Figure 3. BT-ICs are intrinsic chemoresistance independent of individual tumors and cell lines.

(A) The percentage of adriamycin resistant MCF-7 (AdrR/MCF-7) cells and epirubicin resistant SKBR3 (sk-3rd) cells with the phenotype of CD44⁺CD24⁻ is significantly higher than parental MCF-7 line and SKBR3 line tested by FACS (42.38±4.80% vs. 1.82%±0.64%, 64.34±2.62% vs. 0.68%±0.16%, p<0.001). (B) FACS-sorted CD44⁺CD24⁻ MCF-7 and CD44⁺CD24⁻ AdrR/MCF-7 was about 10–60 fold higher resistant to adriamycin relative to the parental cells and non-CD44⁺CD24⁻ cells. CD44⁺CD24⁻ SK-3rd and primary cells were about 25 fold higher resistant to epirubicin relative to parental cells and non-CD44⁺CD24⁻ cells by using cell viability assay. (C)Compared with non-BT-ICs, chemotherapy (adriamycin or epriubicin 0.5µg/ml for 24 hours) increased Annexin V positive cells of non-CD44⁺/CD24⁻cells, which derived from tumors with high or low proportion T-ICs, MCF-7, AdrR/MCF-7 and SK-3rd breast cancer cell lines containing different number of T-ICs (p<0.001). (D) MDR1 (multidrug resistance 1) and ABCG2(ATP-binding cassette sub-family G member 2) protein expression is both up-regulated in CD44⁺/CD24⁻ cells from different cell lines and primary cells. All the experiments were repeated 3 times independently.

Figure 4. Reducing the proportion of BT-ICs sensitizes breast cancer cells to chemotherapy.

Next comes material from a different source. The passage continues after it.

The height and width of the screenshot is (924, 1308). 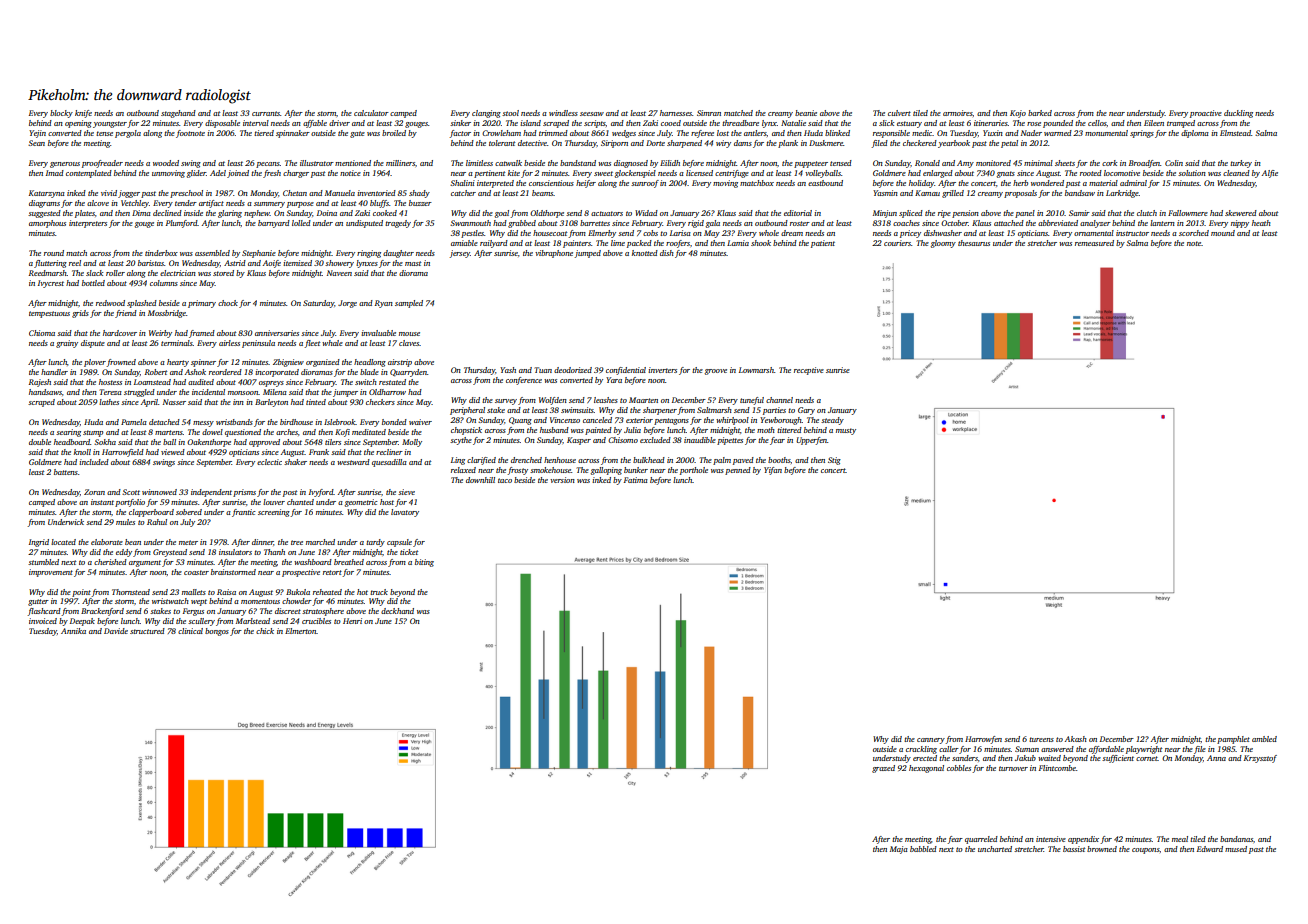 What do you see at coordinates (1264, 739) in the screenshot?
I see `ambled` at bounding box center [1264, 739].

(A)Treatment with salinomycin or lapatinib significantly reduced mammosphere formation in CD44⁺/CD24⁻ MCF-7 cells and primary cells by approximately 10 fold relative to DMSO control (p<0.001). (B) Treatment with salinomycin or lapatinib reduced the percentage of ALDH1⁺ in CD44⁺/CD24⁻ MCF-7 cells by 5–10 fold and primary cells by 50 fold. (C) Addition of lapatinib or salinomycin reduced the percentage of cloning efficiency of CD44⁺CD24⁻ MCF7 cells by approximately 10–30 fold (p<0.001). (D) The sensitivity of CD44⁺/CD24⁻ MCF-7 cells to adriamycin increased in the presence of lapatinib or salinomycin, as the dead cells increased from 27.8%±0.85% and 32.8%±2.6% to 75.1%±4.1%% and 77.9%±4.8% respectively determined by FACS analysis of Annexin V and PI staining(*p<0.01, **p<0.001, mean±SD). All the experiments were repeated 3 times independently.